The problem: Copy out every row below that contains the string "field", and leave out all other rows.

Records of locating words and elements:

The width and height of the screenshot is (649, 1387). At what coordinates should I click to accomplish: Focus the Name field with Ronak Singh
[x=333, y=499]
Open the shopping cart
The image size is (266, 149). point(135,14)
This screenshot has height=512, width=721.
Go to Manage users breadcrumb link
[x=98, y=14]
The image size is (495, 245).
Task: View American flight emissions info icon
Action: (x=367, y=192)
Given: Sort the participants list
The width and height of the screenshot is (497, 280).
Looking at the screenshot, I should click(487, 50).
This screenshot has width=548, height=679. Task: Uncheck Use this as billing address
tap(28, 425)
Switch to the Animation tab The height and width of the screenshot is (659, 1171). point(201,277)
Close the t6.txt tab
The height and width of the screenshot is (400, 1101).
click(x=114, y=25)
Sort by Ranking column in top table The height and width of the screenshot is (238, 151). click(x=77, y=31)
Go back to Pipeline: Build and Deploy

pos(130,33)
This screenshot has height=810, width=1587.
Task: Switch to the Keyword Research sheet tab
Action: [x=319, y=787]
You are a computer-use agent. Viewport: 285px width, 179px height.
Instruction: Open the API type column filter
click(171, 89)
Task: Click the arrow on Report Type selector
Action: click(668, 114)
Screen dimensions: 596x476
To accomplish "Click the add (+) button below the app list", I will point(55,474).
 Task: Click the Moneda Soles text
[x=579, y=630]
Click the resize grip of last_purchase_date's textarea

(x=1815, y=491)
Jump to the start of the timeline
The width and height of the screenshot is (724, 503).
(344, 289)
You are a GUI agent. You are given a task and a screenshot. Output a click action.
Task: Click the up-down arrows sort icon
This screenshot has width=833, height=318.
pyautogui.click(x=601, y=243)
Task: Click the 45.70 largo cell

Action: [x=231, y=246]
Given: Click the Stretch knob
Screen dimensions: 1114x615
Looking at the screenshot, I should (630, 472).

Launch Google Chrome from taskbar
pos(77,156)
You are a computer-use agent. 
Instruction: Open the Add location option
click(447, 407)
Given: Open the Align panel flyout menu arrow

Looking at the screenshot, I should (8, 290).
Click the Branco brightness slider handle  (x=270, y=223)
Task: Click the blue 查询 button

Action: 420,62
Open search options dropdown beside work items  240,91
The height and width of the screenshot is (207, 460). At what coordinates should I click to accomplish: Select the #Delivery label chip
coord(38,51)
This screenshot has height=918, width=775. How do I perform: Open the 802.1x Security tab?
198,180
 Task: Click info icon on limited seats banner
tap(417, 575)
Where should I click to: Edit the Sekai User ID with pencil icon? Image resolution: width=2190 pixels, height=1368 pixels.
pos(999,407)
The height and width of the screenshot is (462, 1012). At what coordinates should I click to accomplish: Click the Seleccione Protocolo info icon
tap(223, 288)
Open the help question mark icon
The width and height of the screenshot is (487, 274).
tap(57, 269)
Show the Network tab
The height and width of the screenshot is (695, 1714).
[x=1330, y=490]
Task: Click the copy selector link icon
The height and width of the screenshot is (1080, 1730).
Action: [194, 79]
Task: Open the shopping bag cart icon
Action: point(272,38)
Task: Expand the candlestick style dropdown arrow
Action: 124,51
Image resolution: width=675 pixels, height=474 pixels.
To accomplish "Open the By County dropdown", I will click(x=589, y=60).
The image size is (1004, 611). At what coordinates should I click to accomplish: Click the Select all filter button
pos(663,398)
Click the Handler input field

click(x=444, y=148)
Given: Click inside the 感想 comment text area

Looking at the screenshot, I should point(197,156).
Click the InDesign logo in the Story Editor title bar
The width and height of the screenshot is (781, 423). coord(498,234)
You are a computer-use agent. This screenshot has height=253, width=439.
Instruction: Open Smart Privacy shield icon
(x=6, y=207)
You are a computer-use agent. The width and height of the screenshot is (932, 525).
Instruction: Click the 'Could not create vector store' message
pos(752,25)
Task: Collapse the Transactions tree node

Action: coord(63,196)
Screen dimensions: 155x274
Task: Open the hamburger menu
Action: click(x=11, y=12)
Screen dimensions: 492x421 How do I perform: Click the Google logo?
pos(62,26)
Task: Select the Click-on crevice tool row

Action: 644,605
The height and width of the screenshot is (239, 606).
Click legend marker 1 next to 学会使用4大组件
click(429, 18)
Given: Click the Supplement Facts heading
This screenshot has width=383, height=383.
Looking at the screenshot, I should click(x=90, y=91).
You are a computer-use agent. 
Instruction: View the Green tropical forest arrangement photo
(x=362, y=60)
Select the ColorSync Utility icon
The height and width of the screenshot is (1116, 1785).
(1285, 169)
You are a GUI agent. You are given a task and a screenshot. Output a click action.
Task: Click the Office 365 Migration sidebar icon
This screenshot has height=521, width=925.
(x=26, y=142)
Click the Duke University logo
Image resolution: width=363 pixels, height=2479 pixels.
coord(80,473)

Finished exercise:
The width and height of the screenshot is (649, 1387). At what coordinates should I click to accomplish: Focus the Name field with Ronak Singh
Click the Handler input field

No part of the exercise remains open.